Until we start solving the right problems, all the money, headlines, and government promises in the world won’t get us anywhere near sustainable growth.

 

Getting to the root cause

 

Let’s start by unpacking the narrative. Across every level of government, housing has become the political scapegoat of choice. But blaming the housing “shortage” is like blaming a doctor shortage for long ER wait times—it sounds intuitive, but it’s fundamentally misleading. In health care, we don’t actually lack physicians; we lack compensation structures that reward patient throughput. 

Under Ontario’s Academic Funding Plan, for example, many doctors receive a salary rather than fee-for-service billing.
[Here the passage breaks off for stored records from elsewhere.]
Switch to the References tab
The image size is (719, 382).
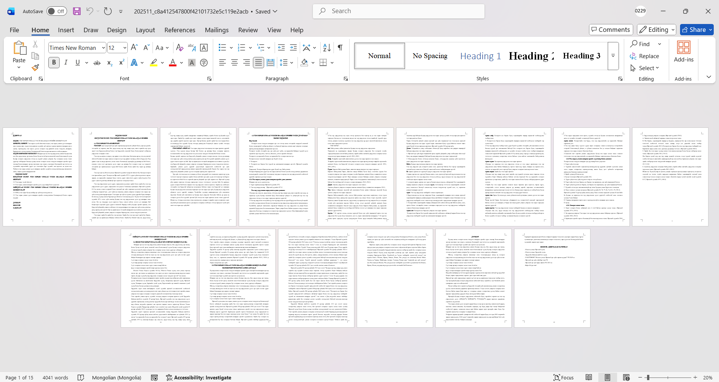(179, 30)
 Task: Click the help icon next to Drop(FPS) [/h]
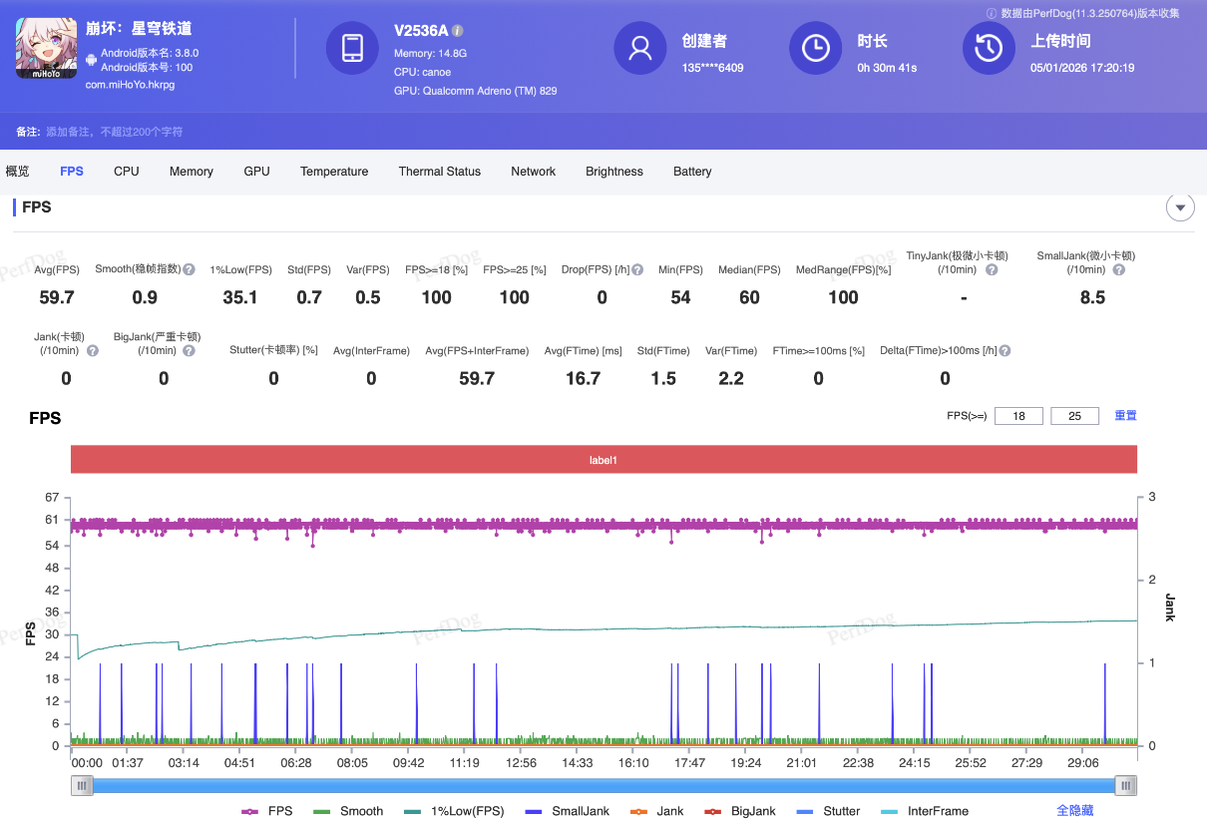point(637,270)
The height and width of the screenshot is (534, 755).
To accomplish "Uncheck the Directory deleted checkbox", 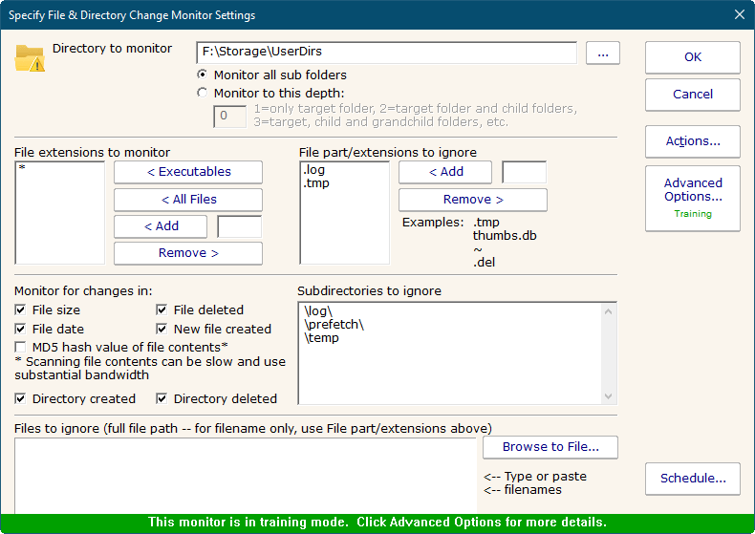I will (x=162, y=399).
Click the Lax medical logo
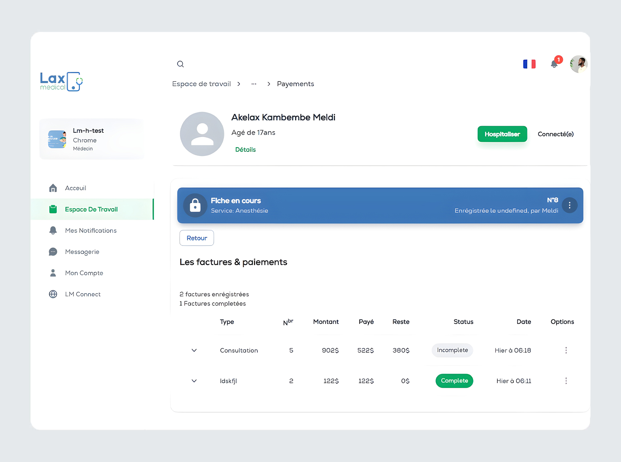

There’s no financial incentive to increase volume. So waitlists grow, not for lack of supply, but for lack of systemic efficiency.

Sound familiar?

In real estate, we face the same false premise. There’s no actual shortage of land, materials, or interest from developers. 

What we lack is coordinated infrastructure, aligned policy, and a functional approval process. 

 

Kingston: A case study for collaboration

 

Take Kingston, Ont. as a case in point. The city already has the land capacity to meet growth projections with medium- and high-density housing. But the Provincial Policy Statement (PPS) is pushing expansion beyond the urban boundary anyway, forcing new infrastructure spending in areas that don’t need it. That’s not growth. That’s sprawl.

Even worse, when we do invest in infrastructure, we often do it in silos. Picture going to work and discovering that your entire organization has been building toward different goals, with different blueprints, timelines, and metrics. That’s how cities operate when housing policy is separated from transportation, utilities, schools, and health care planning. Everyone’s working hard, but no one’s working together.

That’s why it was so refreshing to see the City of Kingston take a different approach: aligning its updated Official Plan with the Integrated Transportation and Mobility Master Plan and utility infrastructure strategy. 

This is what real master planning should look like. For too long, “master-planned communities” have been a marketing slogan, not a reality. If you don’t believe me, go look at school bus routes. Many of our new subdivisions were built without long-term demographic logic. They fill quickly with young families and then age out, leaving brand-new schools half empty a decade later.

We should be building communities people can live in across every life stage—from first-time buyers to retirees—all in the same postal code. Instead, we’re spending more public dollars than ever, producing fewer homes, and pointing fingers at the wrong culprits.

 

“We need carrots, not sticks”

 

The truth? Government doesn’t need to get back into construction. It needs to get back into coordination. Growth can and should pay for growth. New tax revenue can fund social and affordable housing—if we allow development to happen on time, on budget, and in alignment with local infrastructure needs. But that only works if we stop penalizing builders with outdated fees and start incentivizing them to build efficiently.

The Housing Accelerator Fund made a great headline, but very few municipalities will see the money. Why? Because the targets tied to that funding are unrealistic. We need carrots, not sticks. Instead of dangling unreachable housing starts, why not eliminate development charges and redirect federal dollars toward infrastructure expansion? Why not reform the New Home Warranty Act to encourage emerging builders with completion-based incentives instead of regulatory gatekeeping?

The system isn’t broken. We’ve just stopped reading the rulebook—if we ever had one to begin with. Fixing this isn’t about grand reinventions. It’s about understanding how all the moving pieces fit together, and then holding people accountable for playing their part.

Let’s stop chasing housing headlines. And start solving infrastructure problems.